### Supplied information ###
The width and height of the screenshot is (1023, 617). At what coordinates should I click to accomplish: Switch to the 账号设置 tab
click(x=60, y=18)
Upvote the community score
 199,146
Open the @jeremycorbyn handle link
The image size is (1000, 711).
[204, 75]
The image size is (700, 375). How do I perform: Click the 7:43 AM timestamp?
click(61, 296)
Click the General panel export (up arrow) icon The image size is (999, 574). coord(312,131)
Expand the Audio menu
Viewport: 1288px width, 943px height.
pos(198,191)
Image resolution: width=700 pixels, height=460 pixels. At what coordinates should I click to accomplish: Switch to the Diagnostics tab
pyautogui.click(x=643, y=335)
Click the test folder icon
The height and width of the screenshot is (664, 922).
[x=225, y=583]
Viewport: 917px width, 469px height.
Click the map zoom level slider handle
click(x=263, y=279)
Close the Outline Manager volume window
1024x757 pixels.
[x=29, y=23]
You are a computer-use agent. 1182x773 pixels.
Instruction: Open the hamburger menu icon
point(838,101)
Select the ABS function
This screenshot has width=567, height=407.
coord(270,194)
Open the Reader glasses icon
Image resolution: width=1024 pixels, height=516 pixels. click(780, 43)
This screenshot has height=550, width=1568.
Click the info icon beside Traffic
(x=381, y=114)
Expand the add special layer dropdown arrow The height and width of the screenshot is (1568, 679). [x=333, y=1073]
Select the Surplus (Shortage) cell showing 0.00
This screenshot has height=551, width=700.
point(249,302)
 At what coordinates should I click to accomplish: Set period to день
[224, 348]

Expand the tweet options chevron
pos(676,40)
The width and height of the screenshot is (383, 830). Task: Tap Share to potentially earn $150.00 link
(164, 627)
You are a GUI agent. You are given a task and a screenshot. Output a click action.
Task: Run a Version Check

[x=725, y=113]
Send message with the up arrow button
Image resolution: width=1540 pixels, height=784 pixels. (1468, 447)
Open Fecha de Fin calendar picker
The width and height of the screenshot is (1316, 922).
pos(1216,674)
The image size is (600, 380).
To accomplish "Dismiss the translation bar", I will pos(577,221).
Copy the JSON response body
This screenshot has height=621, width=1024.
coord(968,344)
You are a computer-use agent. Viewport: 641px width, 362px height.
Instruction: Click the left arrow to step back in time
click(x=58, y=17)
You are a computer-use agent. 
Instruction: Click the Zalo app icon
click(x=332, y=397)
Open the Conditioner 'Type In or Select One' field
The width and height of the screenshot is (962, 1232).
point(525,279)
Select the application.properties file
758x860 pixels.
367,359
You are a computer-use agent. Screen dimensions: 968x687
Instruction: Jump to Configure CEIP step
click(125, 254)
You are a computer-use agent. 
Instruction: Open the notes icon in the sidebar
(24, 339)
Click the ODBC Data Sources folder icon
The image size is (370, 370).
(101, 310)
###
# Problem to solve
Exactly as shown, give every record again.

# Reply
The width and height of the screenshot is (1023, 617). At what coordinates should I click to accomplish: Switch to the 账号设置 tab
click(x=60, y=18)
Upvote the community score
 199,146
Open the @jeremycorbyn handle link
The image size is (1000, 711).
[204, 75]
The image size is (700, 375). How do I perform: Click the 7:43 AM timestamp?
click(61, 296)
Click the General panel export (up arrow) icon The image size is (999, 574). coord(312,131)
Expand the Audio menu
Viewport: 1288px width, 943px height.
pos(198,191)
Image resolution: width=700 pixels, height=460 pixels. At what coordinates should I click to accomplish: Switch to the Diagnostics tab
pyautogui.click(x=643, y=335)
Click the test folder icon
The height and width of the screenshot is (664, 922).
[x=225, y=583]
Viewport: 917px width, 469px height.
Click the map zoom level slider handle
click(x=263, y=279)
Close the Outline Manager volume window
1024x757 pixels.
[x=29, y=23]
You are a computer-use agent. 1182x773 pixels.
Instruction: Open the hamburger menu icon
point(838,101)
Select the ABS function
This screenshot has width=567, height=407.
coord(270,194)
Open the Reader glasses icon
Image resolution: width=1024 pixels, height=516 pixels. click(780, 43)
This screenshot has height=550, width=1568.
Click the info icon beside Traffic
(x=381, y=114)
Expand the add special layer dropdown arrow The height and width of the screenshot is (1568, 679). [x=333, y=1073]
Select the Surplus (Shortage) cell showing 0.00
This screenshot has height=551, width=700.
point(249,302)
 At what coordinates should I click to accomplish: Set period to день
[224, 348]

Expand the tweet options chevron
pos(676,40)
The width and height of the screenshot is (383, 830). Task: Tap Share to potentially earn $150.00 link
(164, 627)
You are a GUI agent. You are given a task and a screenshot. Output a click action.
Task: Run a Version Check

[x=725, y=113]
Send message with the up arrow button
Image resolution: width=1540 pixels, height=784 pixels. (1468, 447)
Open Fecha de Fin calendar picker
The width and height of the screenshot is (1316, 922).
pos(1216,674)
The image size is (600, 380).
To accomplish "Dismiss the translation bar", I will pos(577,221).
Copy the JSON response body
This screenshot has height=621, width=1024.
coord(968,344)
You are a computer-use agent. Viewport: 641px width, 362px height.
Instruction: Click the left arrow to step back in time
click(x=58, y=17)
You are a computer-use agent. 
Instruction: Click the Zalo app icon
click(x=332, y=397)
Open the Conditioner 'Type In or Select One' field
The width and height of the screenshot is (962, 1232).
point(525,279)
Select the application.properties file
758x860 pixels.
367,359
You are a computer-use agent. Screen dimensions: 968x687
Instruction: Jump to Configure CEIP step
click(125, 254)
You are a computer-use agent. 
Instruction: Open the notes icon in the sidebar
(24, 339)
Click the ODBC Data Sources folder icon
The image size is (370, 370).
(101, 310)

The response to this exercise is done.